WHAT YOU HAVE TO DO →
Copy the data verbatim, starting at the line containing "Expand Подразделы dropdown" and continuing through the end of the data, both ends included.

========

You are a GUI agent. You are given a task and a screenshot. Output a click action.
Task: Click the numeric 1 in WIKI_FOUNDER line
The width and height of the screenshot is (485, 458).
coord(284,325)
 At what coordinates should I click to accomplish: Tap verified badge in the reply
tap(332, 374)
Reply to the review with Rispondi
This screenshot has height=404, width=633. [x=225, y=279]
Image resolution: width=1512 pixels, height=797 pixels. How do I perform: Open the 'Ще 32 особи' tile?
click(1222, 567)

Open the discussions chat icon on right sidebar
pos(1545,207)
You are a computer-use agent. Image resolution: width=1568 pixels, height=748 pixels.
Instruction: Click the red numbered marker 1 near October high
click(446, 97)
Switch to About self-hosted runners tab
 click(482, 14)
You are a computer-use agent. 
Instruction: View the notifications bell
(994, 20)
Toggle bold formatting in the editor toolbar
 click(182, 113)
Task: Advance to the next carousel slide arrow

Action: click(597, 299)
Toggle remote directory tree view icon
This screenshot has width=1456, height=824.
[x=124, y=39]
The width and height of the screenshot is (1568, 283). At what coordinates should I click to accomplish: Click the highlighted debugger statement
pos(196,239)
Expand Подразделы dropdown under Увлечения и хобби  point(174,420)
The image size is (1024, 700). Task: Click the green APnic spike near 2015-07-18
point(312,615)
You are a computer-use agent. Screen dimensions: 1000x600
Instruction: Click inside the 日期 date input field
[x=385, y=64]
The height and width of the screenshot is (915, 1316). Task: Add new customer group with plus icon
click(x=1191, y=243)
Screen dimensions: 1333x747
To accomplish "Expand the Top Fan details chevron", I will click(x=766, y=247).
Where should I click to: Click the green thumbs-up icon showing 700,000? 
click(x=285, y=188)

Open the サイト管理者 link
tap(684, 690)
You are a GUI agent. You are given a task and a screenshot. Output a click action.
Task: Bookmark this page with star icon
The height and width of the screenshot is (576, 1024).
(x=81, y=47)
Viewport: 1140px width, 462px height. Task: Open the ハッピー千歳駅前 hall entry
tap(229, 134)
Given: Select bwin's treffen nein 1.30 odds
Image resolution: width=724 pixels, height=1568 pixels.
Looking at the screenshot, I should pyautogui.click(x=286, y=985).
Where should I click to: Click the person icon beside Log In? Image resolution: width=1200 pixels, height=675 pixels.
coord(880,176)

========

ANSWER TO THIS TASK →
Expand Подразделы dropdown under Увлечения и хобби  point(174,420)
The image size is (1024, 700). Task: Click the green APnic spike near 2015-07-18
point(312,615)
You are a computer-use agent. Screen dimensions: 1000x600
Instruction: Click inside the 日期 date input field
[x=385, y=64]
The height and width of the screenshot is (915, 1316). Task: Add new customer group with plus icon
click(x=1191, y=243)
Screen dimensions: 1333x747
To accomplish "Expand the Top Fan details chevron", I will click(x=766, y=247).
Where should I click to: Click the green thumbs-up icon showing 700,000? 
click(x=285, y=188)

Open the サイト管理者 link
tap(684, 690)
You are a GUI agent. You are given a task and a screenshot. Output a click action.
Task: Bookmark this page with star icon
The height and width of the screenshot is (576, 1024).
(x=81, y=47)
Viewport: 1140px width, 462px height. Task: Open the ハッピー千歳駅前 hall entry
tap(229, 134)
Given: Select bwin's treffen nein 1.30 odds
Image resolution: width=724 pixels, height=1568 pixels.
Looking at the screenshot, I should pyautogui.click(x=286, y=985).
Where should I click to: Click the person icon beside Log In? Image resolution: width=1200 pixels, height=675 pixels.
coord(880,176)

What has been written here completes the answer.